Abstract

Platelet factor XI is an alternatively spliced product of the factor XI gene expressed specifically within megakaryocytes and platelets as an approximately 1.9-kb mRNA transcript (compared with approximately 2.1 kb in liver cells) lacking exon V. Flow cytometry with an affinity-purified factor XI antibody, with PAC1 antibody (to the GPIIb/IIIa complex on activated platelets), and with S12 antibody (to P-selectin, an alpha-granule membrane protein expressed on the platelet surface during secretion) on platelets activated with ADP, thrombin, thrombin receptor peptide (SFLLRN amide), or collagen at various concentrations exposed platelet factor XI and PAC1 antibody binding in parallel. Unactivated platelets expressed approximately 40% of total platelet factor XI but no PAC1 binding sites. Enhanced membrane exposure of platelet factor XI is independent of alpha-granule secretion, because ADP and collagen exposed platelet factor XI but no S12 binding sites.
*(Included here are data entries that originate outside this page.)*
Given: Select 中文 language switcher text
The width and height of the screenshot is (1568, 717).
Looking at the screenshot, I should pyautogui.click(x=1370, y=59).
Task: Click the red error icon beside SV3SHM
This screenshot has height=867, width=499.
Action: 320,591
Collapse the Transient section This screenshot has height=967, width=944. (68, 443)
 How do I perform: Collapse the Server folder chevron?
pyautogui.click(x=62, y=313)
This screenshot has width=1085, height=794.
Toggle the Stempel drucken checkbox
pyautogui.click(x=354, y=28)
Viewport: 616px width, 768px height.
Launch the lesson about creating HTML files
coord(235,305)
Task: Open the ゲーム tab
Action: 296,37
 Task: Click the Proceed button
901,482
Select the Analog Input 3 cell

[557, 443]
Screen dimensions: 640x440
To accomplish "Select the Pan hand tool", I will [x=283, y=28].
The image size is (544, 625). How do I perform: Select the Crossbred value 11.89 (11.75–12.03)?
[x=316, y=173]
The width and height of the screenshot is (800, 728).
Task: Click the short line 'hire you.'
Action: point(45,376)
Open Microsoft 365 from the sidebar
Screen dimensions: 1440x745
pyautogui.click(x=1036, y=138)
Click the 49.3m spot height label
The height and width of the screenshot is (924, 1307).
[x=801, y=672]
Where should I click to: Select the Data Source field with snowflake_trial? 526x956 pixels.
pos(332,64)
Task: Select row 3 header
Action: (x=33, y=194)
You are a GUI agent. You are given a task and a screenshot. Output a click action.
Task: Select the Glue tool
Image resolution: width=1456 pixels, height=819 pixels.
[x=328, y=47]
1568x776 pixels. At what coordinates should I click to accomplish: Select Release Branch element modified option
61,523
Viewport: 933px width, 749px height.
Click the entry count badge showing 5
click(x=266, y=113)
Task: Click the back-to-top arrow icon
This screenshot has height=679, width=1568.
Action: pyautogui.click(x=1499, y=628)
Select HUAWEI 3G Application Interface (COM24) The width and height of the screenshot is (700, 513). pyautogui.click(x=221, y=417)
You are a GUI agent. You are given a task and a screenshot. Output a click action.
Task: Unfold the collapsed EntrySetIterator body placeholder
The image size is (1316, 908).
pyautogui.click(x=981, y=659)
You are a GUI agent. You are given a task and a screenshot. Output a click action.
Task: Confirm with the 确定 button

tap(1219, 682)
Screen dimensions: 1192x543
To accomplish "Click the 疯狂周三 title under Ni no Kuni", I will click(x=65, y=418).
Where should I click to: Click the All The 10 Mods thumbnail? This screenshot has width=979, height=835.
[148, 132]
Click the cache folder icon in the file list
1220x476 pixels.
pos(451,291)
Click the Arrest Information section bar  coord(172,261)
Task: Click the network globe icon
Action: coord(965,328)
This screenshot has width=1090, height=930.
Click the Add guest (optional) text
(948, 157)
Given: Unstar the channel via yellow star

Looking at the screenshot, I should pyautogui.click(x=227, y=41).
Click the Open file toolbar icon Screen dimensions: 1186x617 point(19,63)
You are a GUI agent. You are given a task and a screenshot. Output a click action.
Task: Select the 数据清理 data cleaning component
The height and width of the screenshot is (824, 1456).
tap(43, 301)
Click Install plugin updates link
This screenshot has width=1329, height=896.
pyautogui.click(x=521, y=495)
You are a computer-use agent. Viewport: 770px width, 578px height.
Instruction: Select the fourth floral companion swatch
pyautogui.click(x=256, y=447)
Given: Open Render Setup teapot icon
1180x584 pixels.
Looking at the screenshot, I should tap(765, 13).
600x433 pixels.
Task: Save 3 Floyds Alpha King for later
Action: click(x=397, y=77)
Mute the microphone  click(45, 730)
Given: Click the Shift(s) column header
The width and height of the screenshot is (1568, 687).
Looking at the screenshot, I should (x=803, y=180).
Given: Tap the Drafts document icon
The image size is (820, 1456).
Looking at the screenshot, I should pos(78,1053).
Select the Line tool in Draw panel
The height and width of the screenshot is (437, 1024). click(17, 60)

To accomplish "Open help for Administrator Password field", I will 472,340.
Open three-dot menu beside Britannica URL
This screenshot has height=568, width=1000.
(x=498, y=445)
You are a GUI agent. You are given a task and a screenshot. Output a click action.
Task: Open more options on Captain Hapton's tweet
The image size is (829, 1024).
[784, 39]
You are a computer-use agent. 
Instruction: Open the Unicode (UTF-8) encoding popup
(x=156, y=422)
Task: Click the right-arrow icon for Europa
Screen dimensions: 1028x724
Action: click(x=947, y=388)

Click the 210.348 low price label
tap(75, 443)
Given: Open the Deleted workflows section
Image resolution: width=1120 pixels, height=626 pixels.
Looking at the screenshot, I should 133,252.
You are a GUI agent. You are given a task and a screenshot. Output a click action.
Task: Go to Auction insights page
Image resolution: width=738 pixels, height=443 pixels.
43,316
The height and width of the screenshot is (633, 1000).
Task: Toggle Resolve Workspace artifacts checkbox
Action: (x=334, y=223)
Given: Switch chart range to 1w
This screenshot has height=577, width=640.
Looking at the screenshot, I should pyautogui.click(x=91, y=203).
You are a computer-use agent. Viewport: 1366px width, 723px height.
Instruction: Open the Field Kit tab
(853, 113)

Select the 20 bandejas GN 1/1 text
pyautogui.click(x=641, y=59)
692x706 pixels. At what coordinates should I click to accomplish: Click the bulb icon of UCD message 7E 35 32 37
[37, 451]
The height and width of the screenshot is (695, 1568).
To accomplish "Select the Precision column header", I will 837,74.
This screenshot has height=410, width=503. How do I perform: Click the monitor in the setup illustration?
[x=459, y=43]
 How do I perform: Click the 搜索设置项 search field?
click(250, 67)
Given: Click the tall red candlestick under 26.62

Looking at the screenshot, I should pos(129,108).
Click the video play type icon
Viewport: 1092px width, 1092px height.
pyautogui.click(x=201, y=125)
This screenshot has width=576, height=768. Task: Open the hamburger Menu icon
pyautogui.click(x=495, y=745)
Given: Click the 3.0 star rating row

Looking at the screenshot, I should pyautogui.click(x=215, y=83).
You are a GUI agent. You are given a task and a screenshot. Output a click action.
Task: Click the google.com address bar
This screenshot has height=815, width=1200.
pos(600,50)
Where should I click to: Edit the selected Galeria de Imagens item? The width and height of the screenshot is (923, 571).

Platelets from four patients with plasma factor XI deficiency (<0.04 U/mL) had normal constitutive and activation-dependent expression of platelet factor XI. Well-washed platelets from normal and from factor XI-deficient donors incubated with low concentrations of thrombin (0. 05 to 0.1 U/mL) corrected the clotting defect observed with factor XI-deficient plasma. Thus, functionally active platelet factor XI is differentially expressed on platelet membranes in a tissue-specific manner both constitutively and in a concentration-dependent fashion by various agonists in the absence of detectable plasma factor XI.